I once did the math and calculated that, on average, over the last five years of my life, I’ve dated four men a year.

It makes sense when you think about it. If you date only during midterms and finals of a two-semester year, you get four dates a year. It’s kind of fun that the statistics bear out my observation, but not surprising.

So, I mused, curled up in my papasan chair in my very own vermin-free one-bedroom apartment in a pleasant, crime-free neighborhood with a large grassy park in view of my window: would I swap this OOT quality of life for four dates a year?

Yes, I know. Every guy has the potential to be the one guy I need. It’s not the quantity, it’s the quality. But the truth is the quality hasn’t been so great either. A third of those dates were OnDs. When the arcade screen of my NYC dating life blinks “Continue? [2 tokens]” I feel little inspiration to pursue it, and a strong urge to use my tokens on the pinball game instead.

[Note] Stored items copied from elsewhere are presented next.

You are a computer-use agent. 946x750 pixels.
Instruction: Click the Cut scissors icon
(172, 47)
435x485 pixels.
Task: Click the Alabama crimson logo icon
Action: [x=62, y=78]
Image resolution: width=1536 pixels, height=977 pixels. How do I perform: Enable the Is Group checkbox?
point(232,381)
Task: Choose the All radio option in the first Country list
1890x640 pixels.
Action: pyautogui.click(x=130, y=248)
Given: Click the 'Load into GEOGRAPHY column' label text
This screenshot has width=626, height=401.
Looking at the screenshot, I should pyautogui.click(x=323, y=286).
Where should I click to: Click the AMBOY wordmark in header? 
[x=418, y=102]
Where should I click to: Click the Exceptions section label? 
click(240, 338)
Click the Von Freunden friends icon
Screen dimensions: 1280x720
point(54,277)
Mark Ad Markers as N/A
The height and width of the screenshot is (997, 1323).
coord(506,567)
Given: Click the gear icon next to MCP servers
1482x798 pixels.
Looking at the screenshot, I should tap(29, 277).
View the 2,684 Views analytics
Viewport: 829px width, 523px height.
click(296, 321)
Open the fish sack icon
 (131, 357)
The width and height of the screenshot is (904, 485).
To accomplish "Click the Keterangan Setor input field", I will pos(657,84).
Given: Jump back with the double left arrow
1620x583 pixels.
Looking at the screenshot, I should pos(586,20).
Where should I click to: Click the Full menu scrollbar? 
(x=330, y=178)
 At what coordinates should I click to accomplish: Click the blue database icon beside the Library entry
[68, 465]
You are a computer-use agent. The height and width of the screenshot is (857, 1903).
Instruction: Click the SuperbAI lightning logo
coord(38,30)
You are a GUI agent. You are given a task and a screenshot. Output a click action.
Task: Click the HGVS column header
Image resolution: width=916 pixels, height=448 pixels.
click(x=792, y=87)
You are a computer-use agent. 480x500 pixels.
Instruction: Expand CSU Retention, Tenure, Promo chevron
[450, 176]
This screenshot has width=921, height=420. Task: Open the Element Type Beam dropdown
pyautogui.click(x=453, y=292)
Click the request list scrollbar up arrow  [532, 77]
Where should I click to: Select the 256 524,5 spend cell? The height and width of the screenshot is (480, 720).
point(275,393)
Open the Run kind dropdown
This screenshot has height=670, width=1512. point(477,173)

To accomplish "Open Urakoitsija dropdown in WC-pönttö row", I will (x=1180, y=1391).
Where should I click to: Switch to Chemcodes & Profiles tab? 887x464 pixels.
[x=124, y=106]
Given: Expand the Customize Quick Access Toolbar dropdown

There’s another appealing thing about the OOT dating game. When OOTers visit New York, they date four people in four nights—if not in three or two nights. Now that is efficient. Instead of spreading my four guys over 12 months, I can bang them out in a week and can spend the rest of the year happily pretending to be a contented single—and sometimes even fooling myself.

There’s only one problem: lining up those guys. Because I’ve been in Brooklyn since Tuesday night and haven’t even seen an unpaired human with a Y chromosome, let alone dated one. Clearly, there’s more to this OOT-style dating than just sporadically visiting from OOT.

When I lived in Brooklyn, I kept hearing about guys who wanted OOT girls. But it seems that merely living OOT doesn’t imbue you with the OOT mystique that brings the gentlemen flocking to your NY address.

Granted, I still lack that country charm. I still walk faster than anyone else in my new town. But I have gone native in some other fundamental ways. And I can prove it.

Just the other day, I was walking down E 13th Street near Avenue J when I happened to make eye contact with a fellow pedestrian. And would you believe what I did? I’m a little embarrassed to admit it. But I greeted him. He gave me a blank look and continued past while I blushed at how I’d completely forgotten myself.

But a few blocks later I did it again. Same response, understandably. I was mortified by my gaucherie and disregard for the local customs. What next? Chatting with the checkout girl? Welcoming strangers in shul? Cow tipping?

Or maybe (just maybe) four dates in a nights?